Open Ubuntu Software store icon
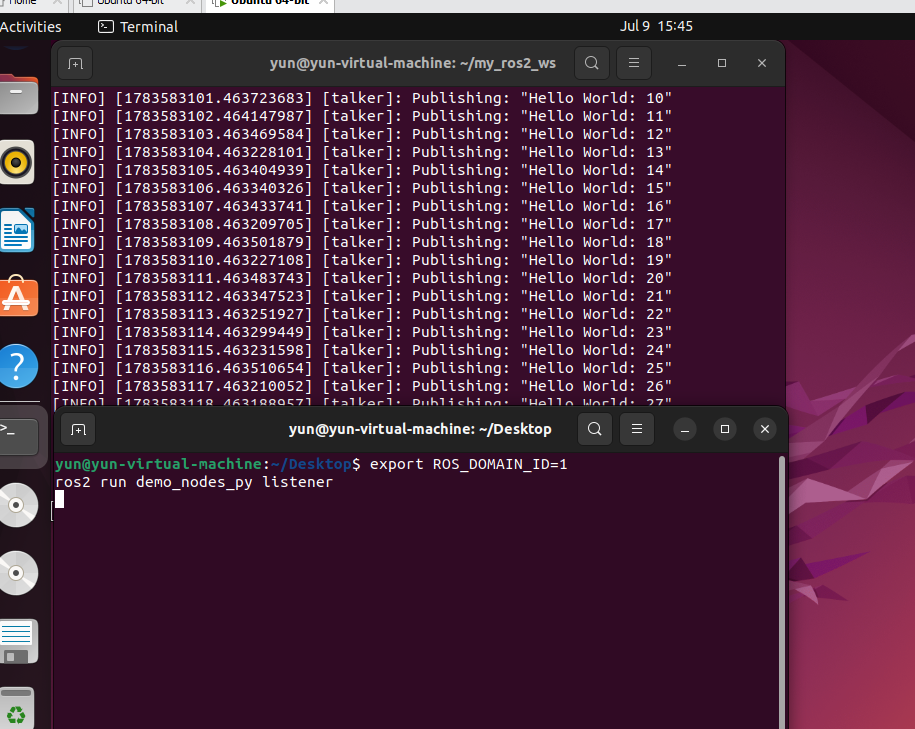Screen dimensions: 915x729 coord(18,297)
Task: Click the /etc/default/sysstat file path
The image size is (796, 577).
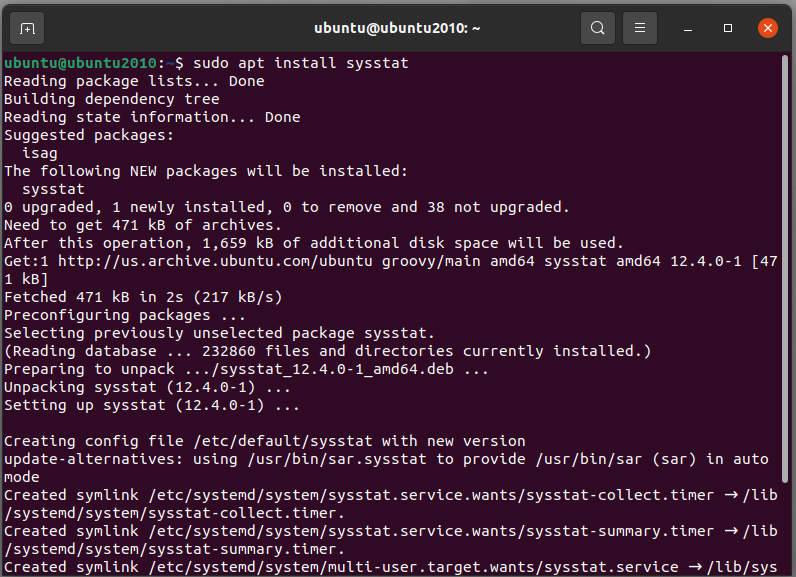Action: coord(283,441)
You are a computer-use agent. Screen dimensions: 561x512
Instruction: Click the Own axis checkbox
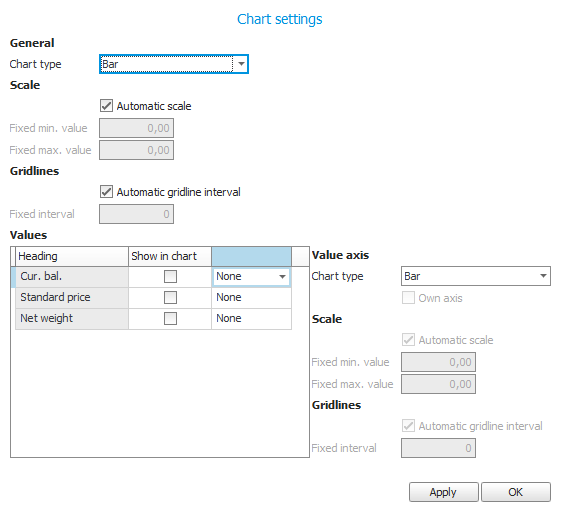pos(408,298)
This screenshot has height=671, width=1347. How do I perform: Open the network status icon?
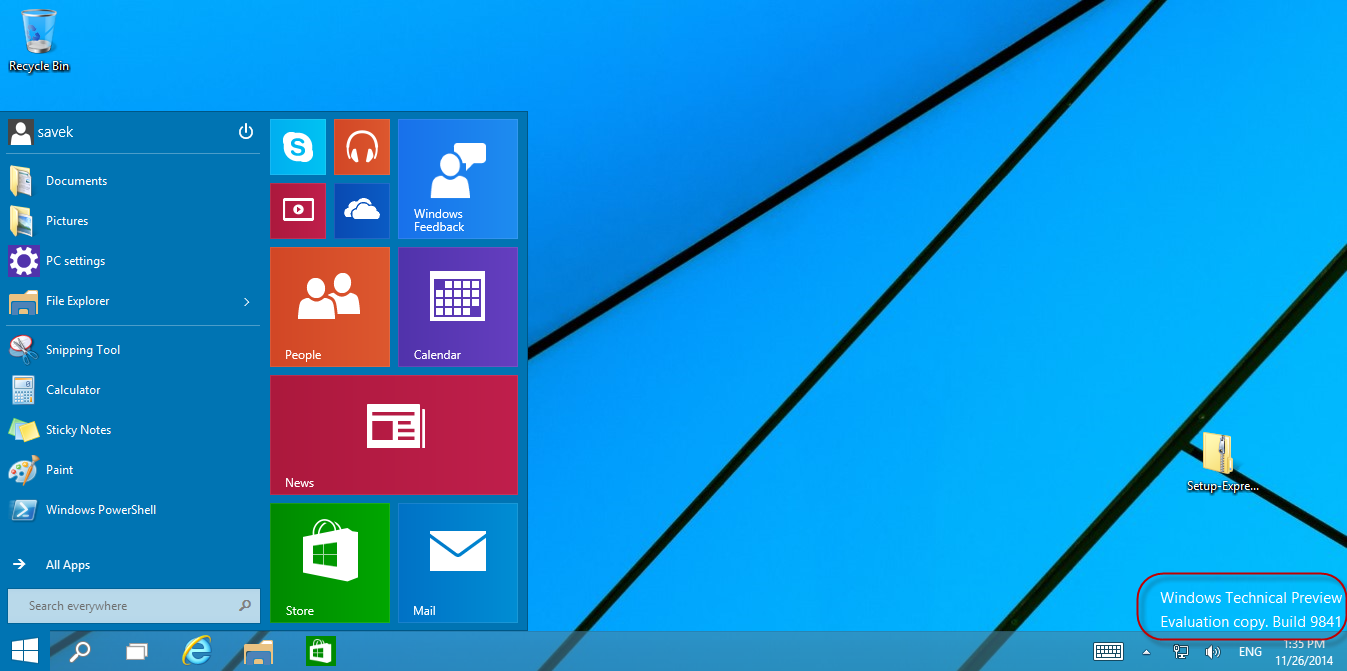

☆ ☆ ☆ ☆ ☆

= Exercise requirements =
The entire listing above is to be copied exactly, with all pictures omitted.

= Result of this task =
Open Ubuntu Software store icon
Screen dimensions: 915x729 coord(18,297)
Task: Click the /etc/default/sysstat file path
The image size is (796, 577).
Action: coord(283,441)
You are a computer-use agent. Screen dimensions: 561x512
Instruction: Click the Own axis checkbox
pos(408,298)
This screenshot has height=671, width=1347. How do I perform: Open the network status icon?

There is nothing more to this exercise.